DNA Immobilization and Hybridization
A SAM of mercaptoundecanoic acid (MUA, Sigma Aldrich) was formed from incubation in a 2 mM ethanolic solution for 2 days. The sample was removed from the MUA solution, rinsed with ethanol and water and sonicated in 10% acetic acid for 8 minutes, rinsed with water and dried with nitrogen. Half of the regions of the sample chip were then spotted with a mixture of 50 mM N-(3-dimethylamineoporpyl)-N’-ethylcarbodiimide hydrochloride (Sigma) and 1 mM aminated probe DNA in 0.1 M 2-(N-morpholino)ethanesulfonic acid (MES) buffer solution, pH ~ 4.5. The spotted sample was allowed to incubate for 2 hours in a hydration chamber. The probe sequence for immobilization ([AminoC6]ATCTAACTGCTGCGCCGCCGGGAAAATACTGTACGGTTAAG) and its perfect complement were ordered from Eurofins, MWG Operon. The substrate was rinsed thoroughly with water and ethanol then dried with nitrogen. The sample was then exposed to 1 μM complementary DNA in Tris-EDTA buffer (10 mM Tris Base, 1 M NaCl, and 1 mM ethylenediaminetetraacetic acid pH adjusted to 7.6) for 1.5 hr.
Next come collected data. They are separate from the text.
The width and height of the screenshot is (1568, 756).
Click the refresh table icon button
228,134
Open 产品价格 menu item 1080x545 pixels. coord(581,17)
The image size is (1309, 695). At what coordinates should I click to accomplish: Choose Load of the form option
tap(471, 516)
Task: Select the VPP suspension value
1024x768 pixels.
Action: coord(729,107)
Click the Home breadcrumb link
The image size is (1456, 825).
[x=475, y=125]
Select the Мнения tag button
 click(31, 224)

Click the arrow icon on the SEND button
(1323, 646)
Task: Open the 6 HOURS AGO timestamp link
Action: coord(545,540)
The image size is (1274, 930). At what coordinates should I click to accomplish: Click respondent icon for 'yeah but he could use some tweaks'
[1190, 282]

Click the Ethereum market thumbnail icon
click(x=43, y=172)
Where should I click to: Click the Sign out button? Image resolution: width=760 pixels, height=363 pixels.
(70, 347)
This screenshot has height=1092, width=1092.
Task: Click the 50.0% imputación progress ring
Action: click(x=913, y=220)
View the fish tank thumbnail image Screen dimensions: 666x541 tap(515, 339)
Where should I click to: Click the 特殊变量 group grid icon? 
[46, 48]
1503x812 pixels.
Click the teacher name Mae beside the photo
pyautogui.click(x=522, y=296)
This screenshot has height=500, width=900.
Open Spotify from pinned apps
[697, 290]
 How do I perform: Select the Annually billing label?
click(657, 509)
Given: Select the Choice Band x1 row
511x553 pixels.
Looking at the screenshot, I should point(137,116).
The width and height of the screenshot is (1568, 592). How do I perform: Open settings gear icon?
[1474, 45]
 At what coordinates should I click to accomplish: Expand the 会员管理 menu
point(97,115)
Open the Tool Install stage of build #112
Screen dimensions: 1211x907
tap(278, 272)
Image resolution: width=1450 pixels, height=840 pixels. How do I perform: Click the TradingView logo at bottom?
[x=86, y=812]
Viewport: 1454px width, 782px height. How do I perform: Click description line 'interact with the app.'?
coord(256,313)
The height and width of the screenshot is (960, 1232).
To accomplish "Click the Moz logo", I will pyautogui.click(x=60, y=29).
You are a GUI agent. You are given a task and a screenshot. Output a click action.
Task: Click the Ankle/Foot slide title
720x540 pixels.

The substrate was rinsed thoroughly with water and ethanol then dried with nitrogen.
RESULTS
Monodisperse Sensor Arrays
A sample with dimensions of ~ 2 cm by 1.5 cm was covered with a uniform array of gold nanodiscs that were 190 nm in diameter and 20 nm tall. A shadow mask was used to create 9 individually addressable circular regions of the nanodisc array with diameters of ~ 2 mm. An LSPR image of this surface at a wavelength of 850 nm is shown in Figure 3A. The LSPR spectrum of each region was obtained and fit with a Lorentzian model to determine the peak position (Figure 3B); all regions displayed a remarkably reproducible maximum resonance at 864.6 ± 2.7 nm. The shift in this maximum was measured as a function of the bulk refractive index using aqueous glycerol solutions (Figure 3C). All regions also showed a very similar refractive index sensitivity of 263 ± 15 nm/RIU.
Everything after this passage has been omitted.